_Aim of the task_
Starting with the line that contains "Screen dimensions: 447x560", give again exactly and only each line through the end of the records; include the last line and exclude pictures.
*** Dataset records ***
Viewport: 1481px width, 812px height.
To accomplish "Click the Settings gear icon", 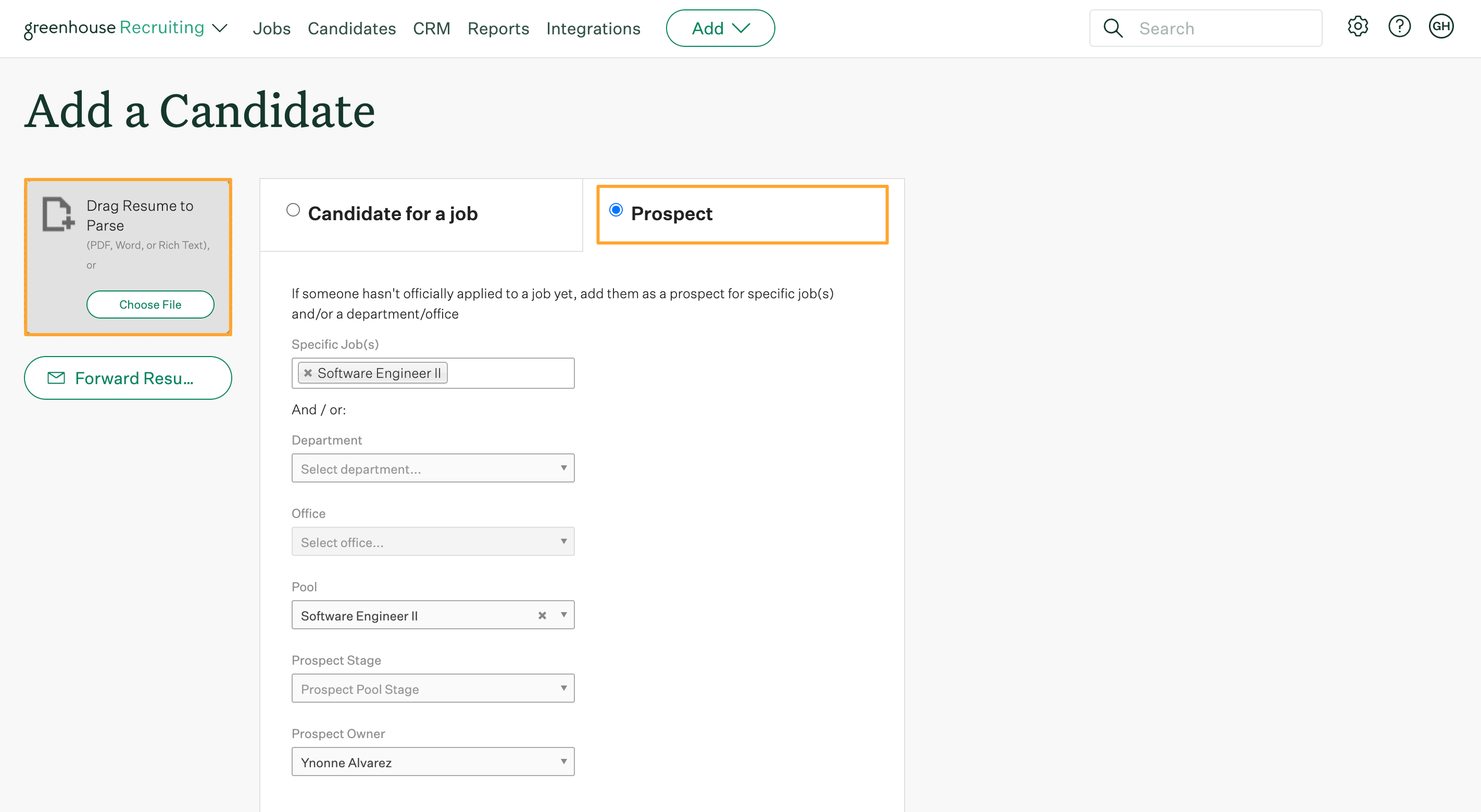I will tap(1357, 27).
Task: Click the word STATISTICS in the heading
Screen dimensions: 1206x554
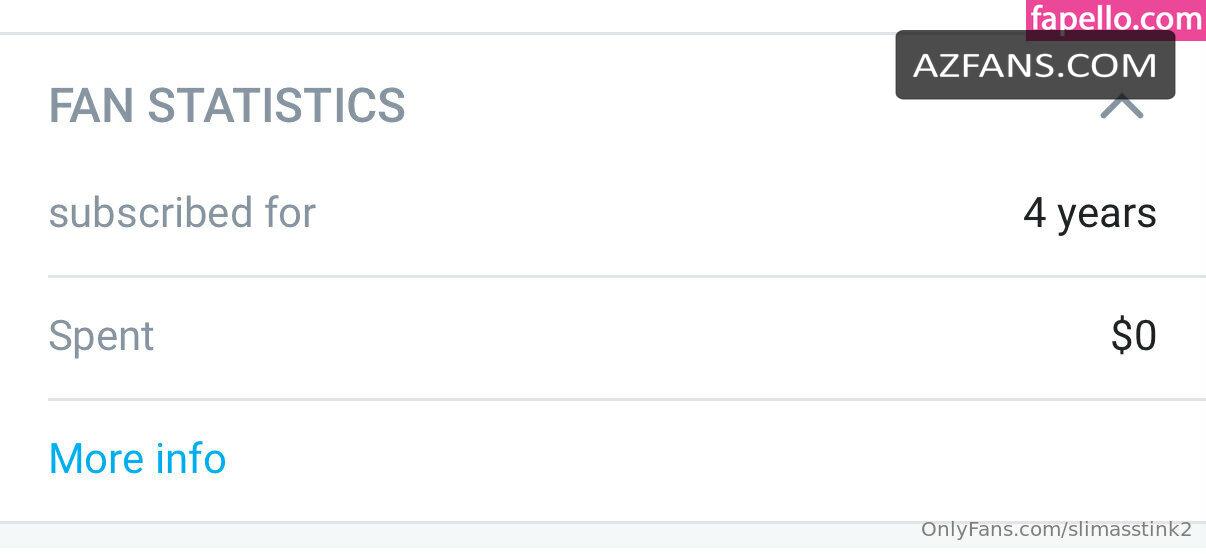Action: click(x=276, y=106)
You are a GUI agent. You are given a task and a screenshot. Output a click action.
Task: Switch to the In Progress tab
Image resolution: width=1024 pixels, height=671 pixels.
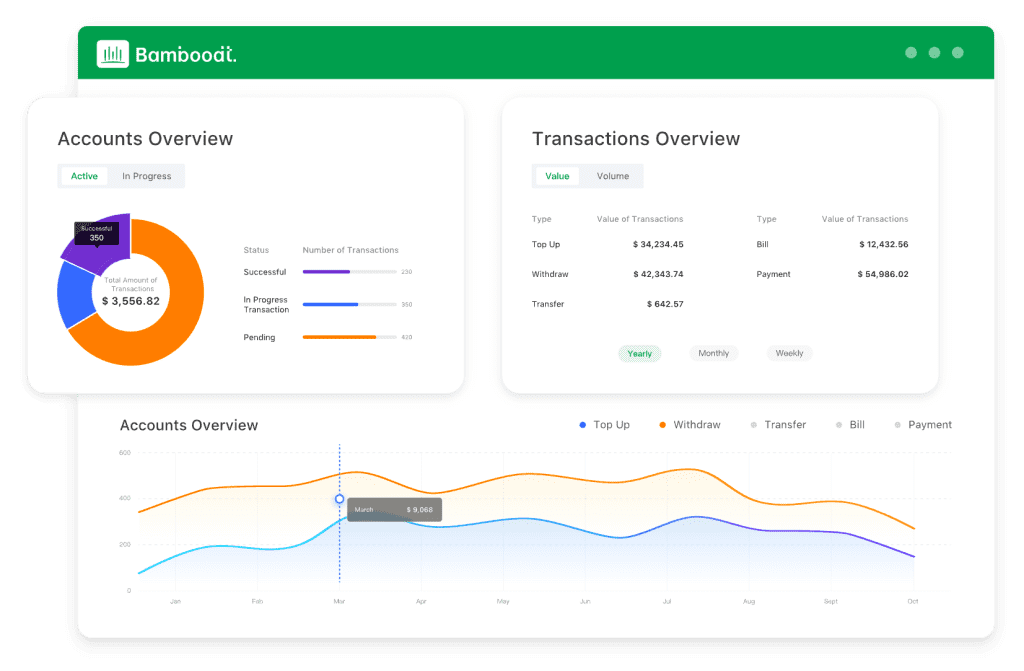pos(147,176)
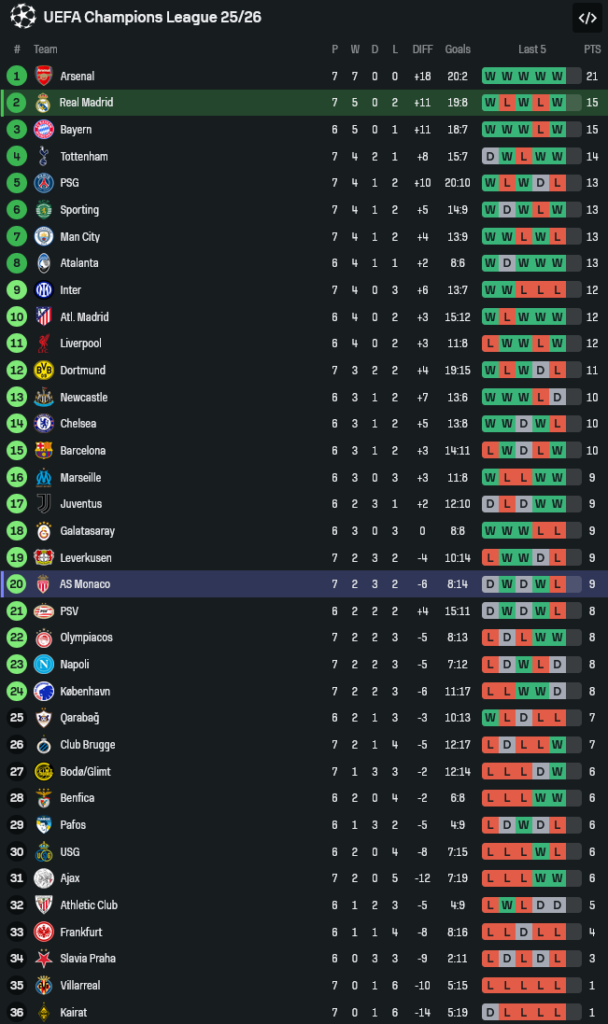Screen dimensions: 608x1024
Task: Click the embed code icon button
Action: (587, 17)
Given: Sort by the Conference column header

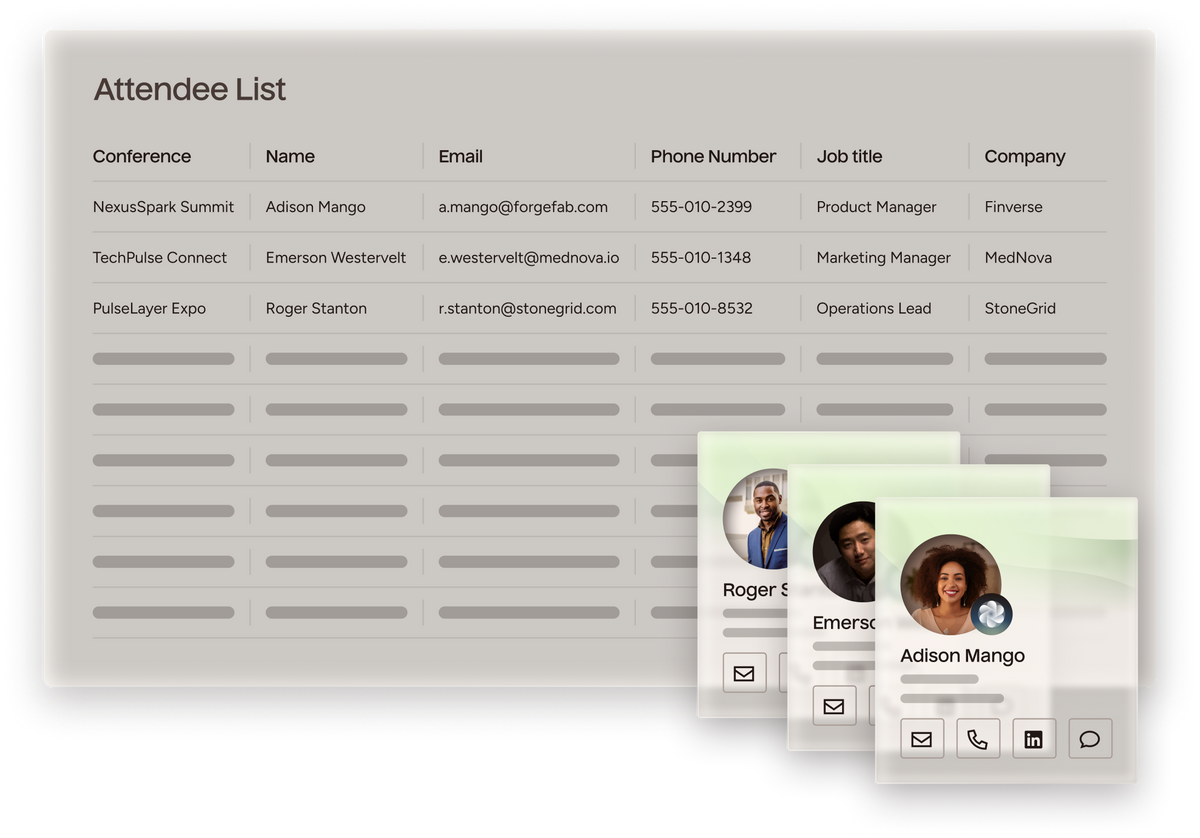Looking at the screenshot, I should (142, 156).
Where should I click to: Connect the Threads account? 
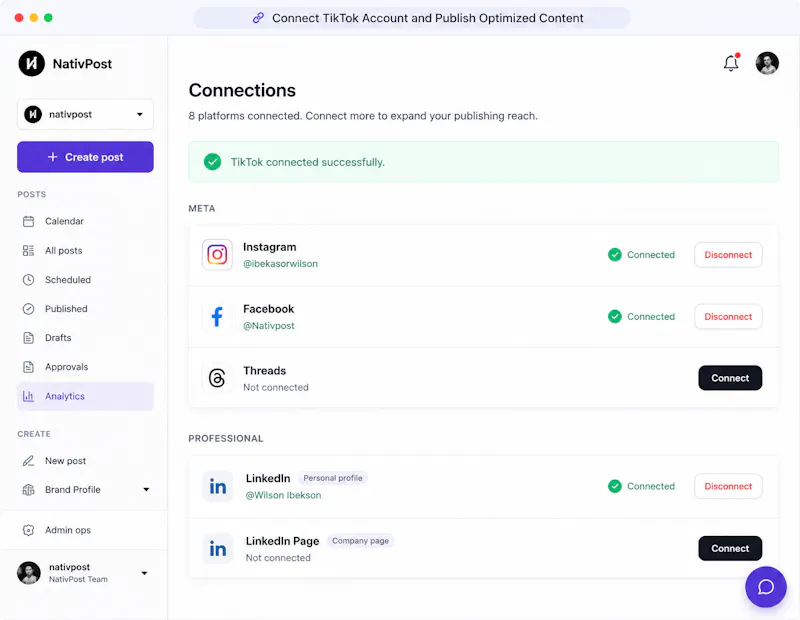click(730, 378)
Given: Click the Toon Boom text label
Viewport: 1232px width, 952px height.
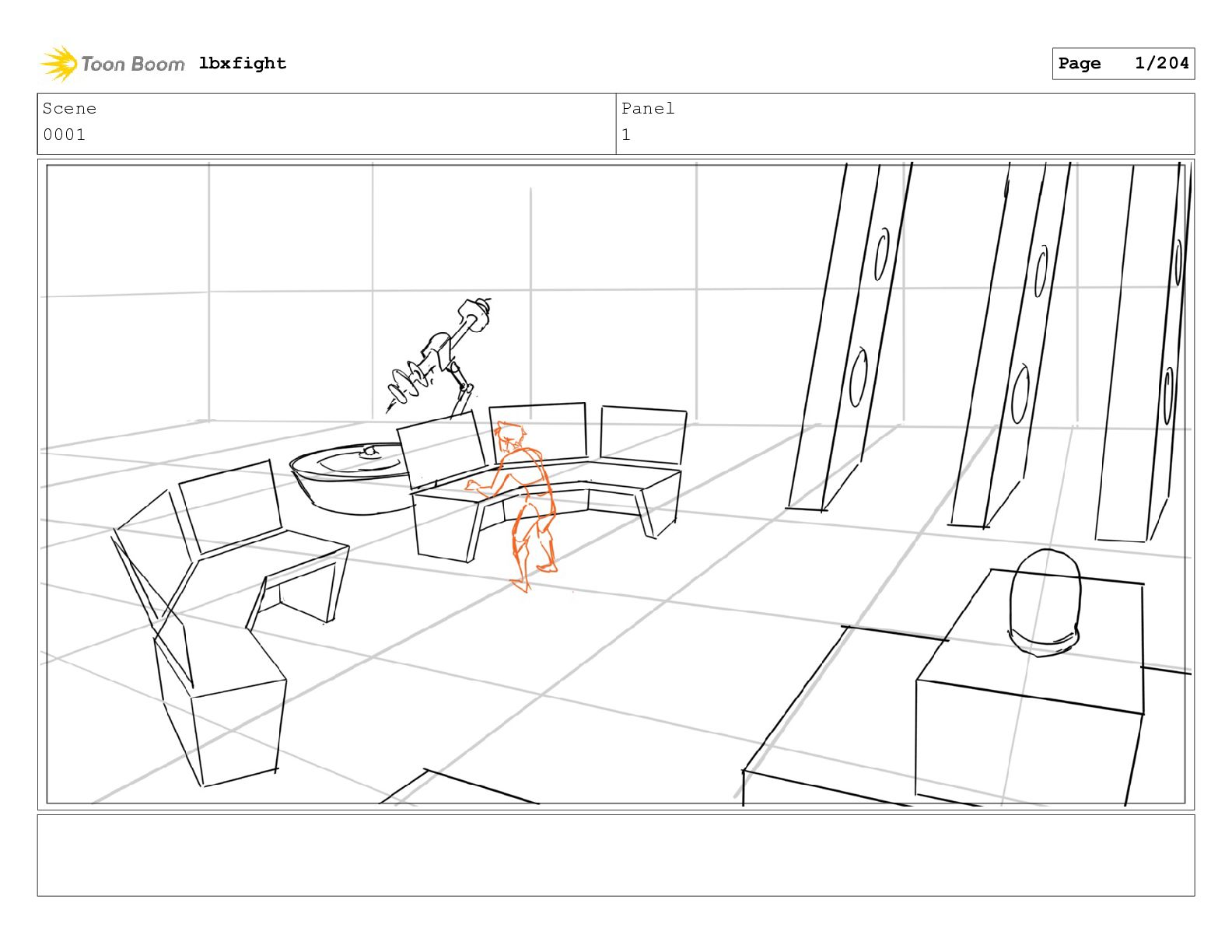Looking at the screenshot, I should point(133,64).
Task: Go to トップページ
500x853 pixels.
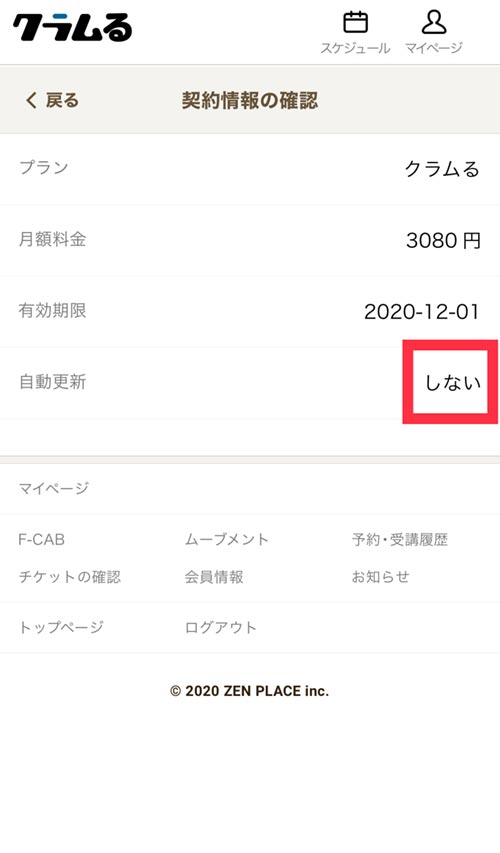Action: pyautogui.click(x=61, y=627)
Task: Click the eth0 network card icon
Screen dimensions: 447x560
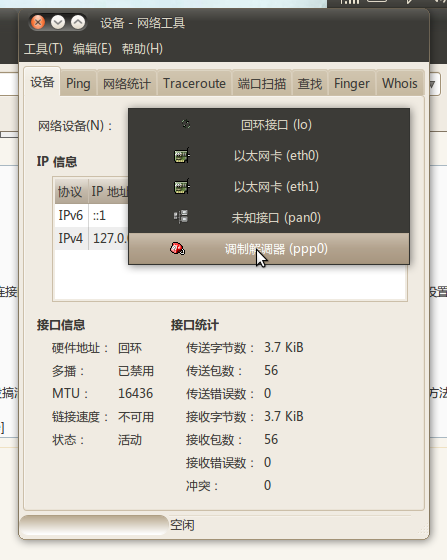Action: (181, 156)
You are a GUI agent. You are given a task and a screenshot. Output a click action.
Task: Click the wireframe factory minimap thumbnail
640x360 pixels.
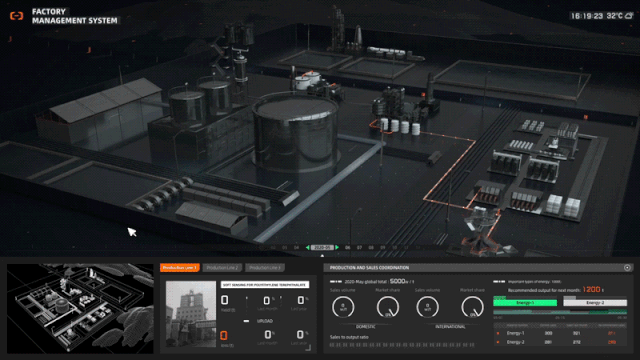click(80, 309)
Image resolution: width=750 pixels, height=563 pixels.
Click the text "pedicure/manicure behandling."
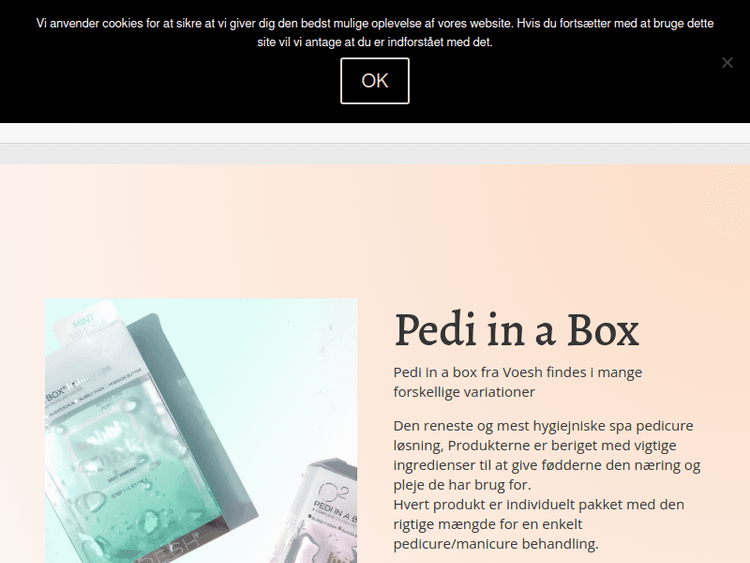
***
_Solution below_
Screen dimensions: 447x560
Action: (181, 156)
You are a GUI agent. You are given a task and a screenshot. Output a click action.
Task: Click the wireframe factory minimap thumbnail
640x360 pixels.
click(80, 309)
Image resolution: width=750 pixels, height=563 pixels.
Click the text "pedicure/manicure behandling."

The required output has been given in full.